Jagdeesh stirred. A slow excitement crawled through him.
In his arms, she felt different. The slackness gone. A new tautness. A hint of muscle. Tensile sinews. Electric shocks.
‘What have you been doing?’ he asked, his hands seeking with a boyish fervour this almost strange body.
‘Nothing. Just floating around,’ she murmured truthfully, revelling in the awakening of what she had thought were forever-entombed desires.
When had she last known such a plethora of sensations?
Skin against skin. Fingers. Mouth. The arc of eyelids. The curve of the ear. The bristles of his moustache. The coil of her hair. His breath hers.
Taut nipples drew patterns. A clenching within: not yet, not yet. Toes that explored. A tingling down the spine; now all over … The rustle of desire. Floods that raged. A rush of wetness. Bodies arched. Clung. Parted. Only to melt together again.
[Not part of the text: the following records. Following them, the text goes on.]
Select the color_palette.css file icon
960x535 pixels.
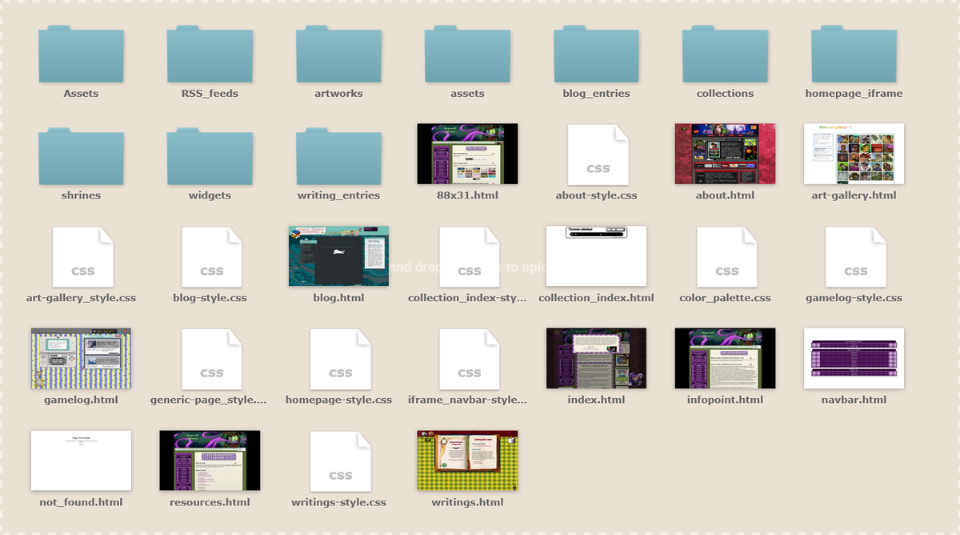point(725,256)
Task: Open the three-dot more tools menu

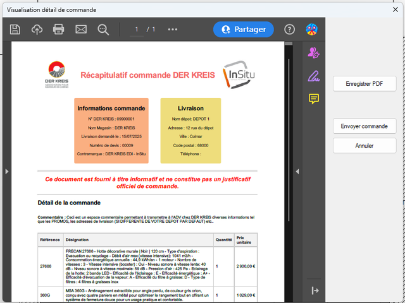Action: (x=173, y=29)
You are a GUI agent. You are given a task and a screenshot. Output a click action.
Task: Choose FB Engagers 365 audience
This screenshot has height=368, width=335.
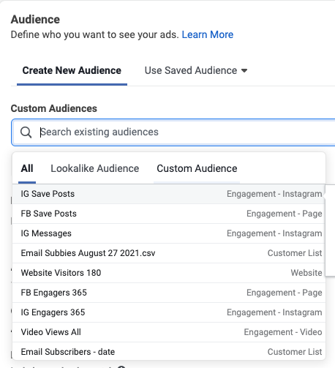coord(169,293)
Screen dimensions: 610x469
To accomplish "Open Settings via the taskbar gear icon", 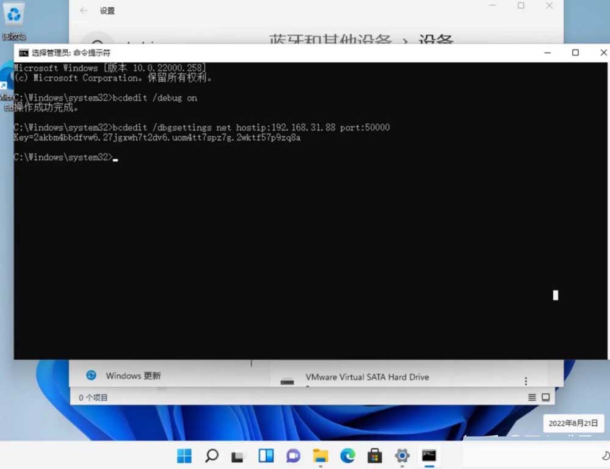I will tap(401, 456).

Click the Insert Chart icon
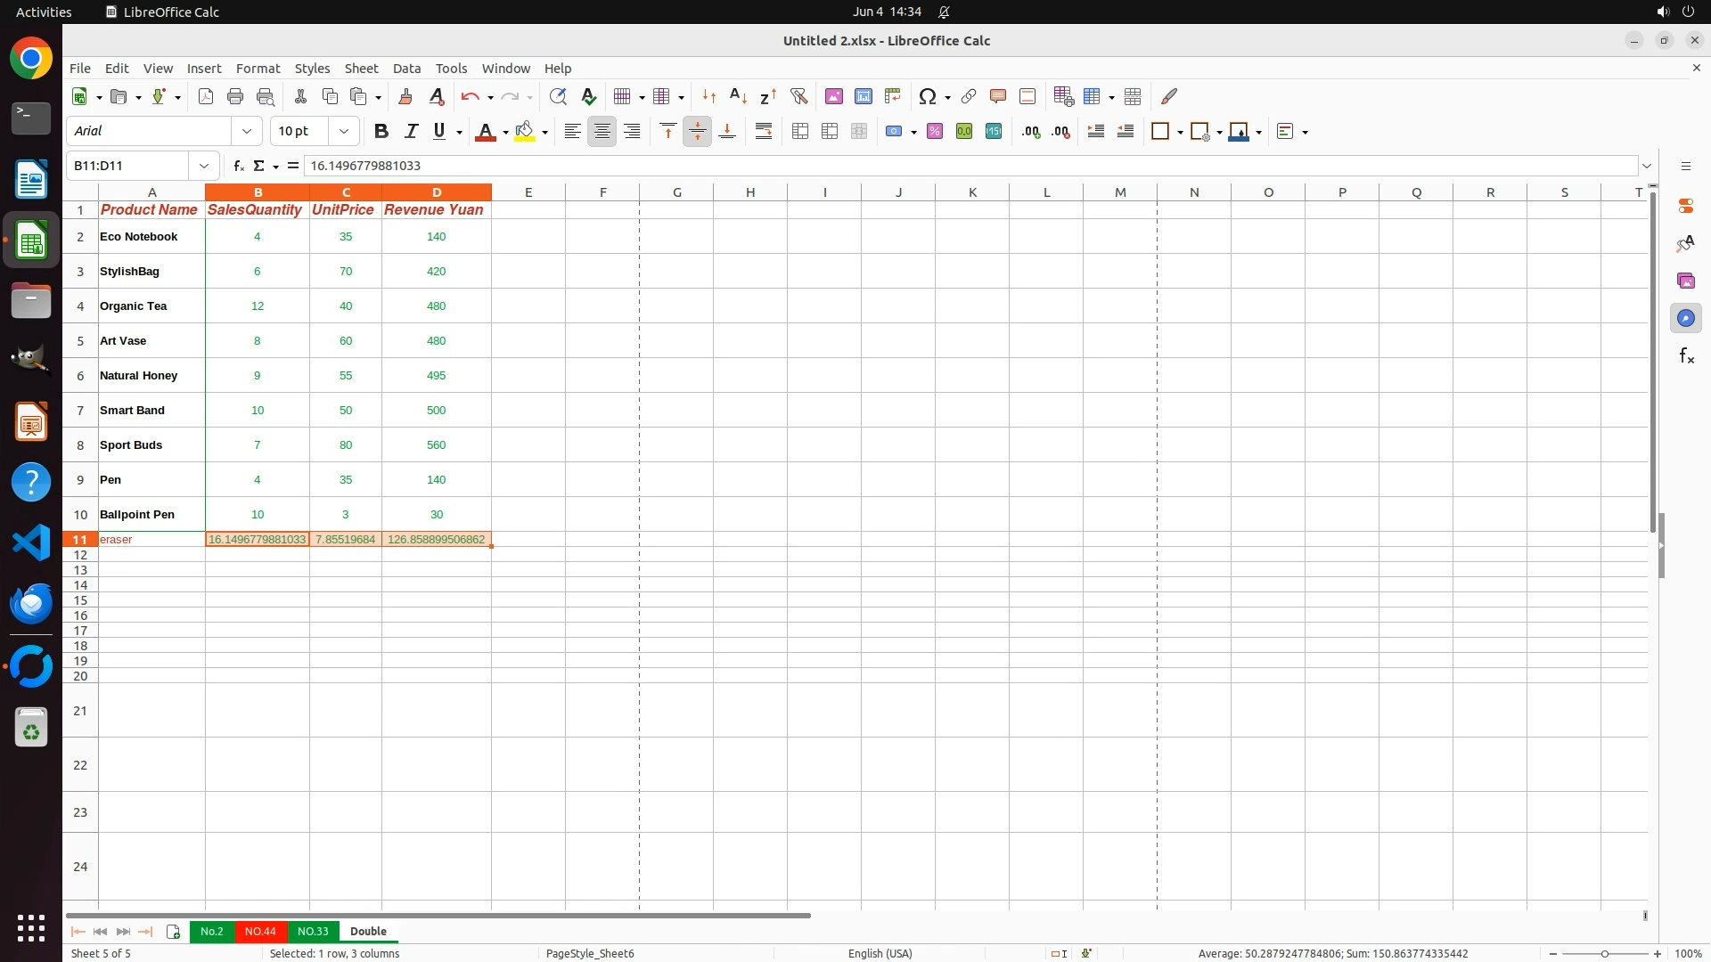pos(863,96)
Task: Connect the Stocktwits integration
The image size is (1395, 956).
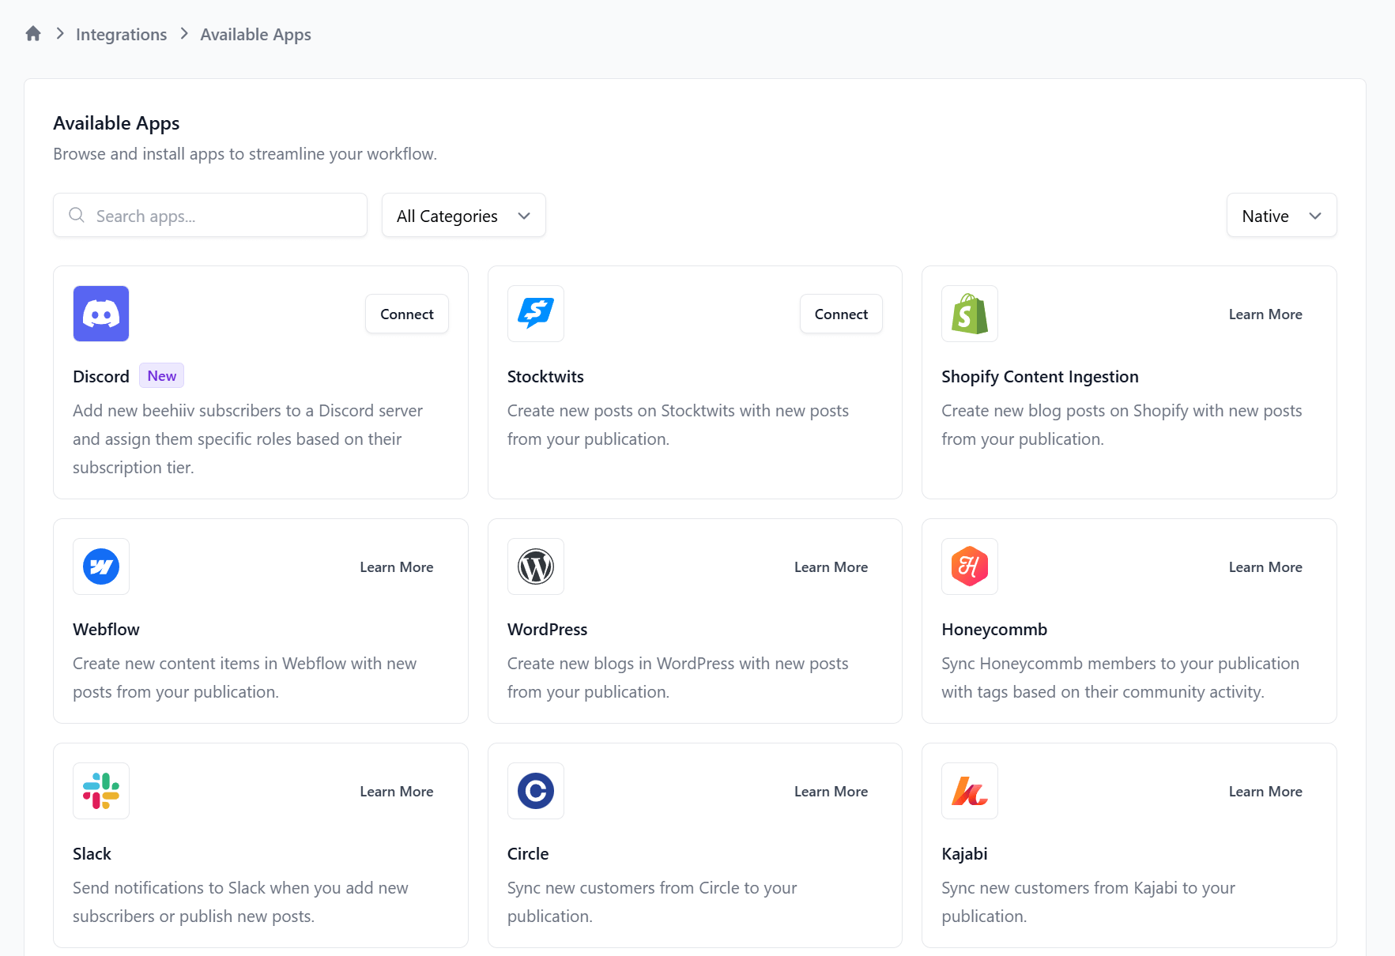Action: (x=840, y=314)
The roar in the eardrums as water gathered over the head suddenly. I’m drowning. I’m dying. When there was no more air to draw upon, cut through the waters to the surface and the feet touched ground.
Jagdeesh went to sleep with a smile. God was just. Life was good. And Prabha Devi made him feel like a boy of twenty-one.
But Prabha Devi lay awake. When would this body that had spun and whirled through corridors of pure feeling learn to stay afloat?
The next morning, Prabha Devi stood in the pool deep in thought. Last night had taught her many lessons. All of her married life, she had wondered what would happen if she let Jagdeesh know that she wanted to make love. Would he be repelled by the nakedness of her hunger? Would he turn away? Would he lose his respect for her?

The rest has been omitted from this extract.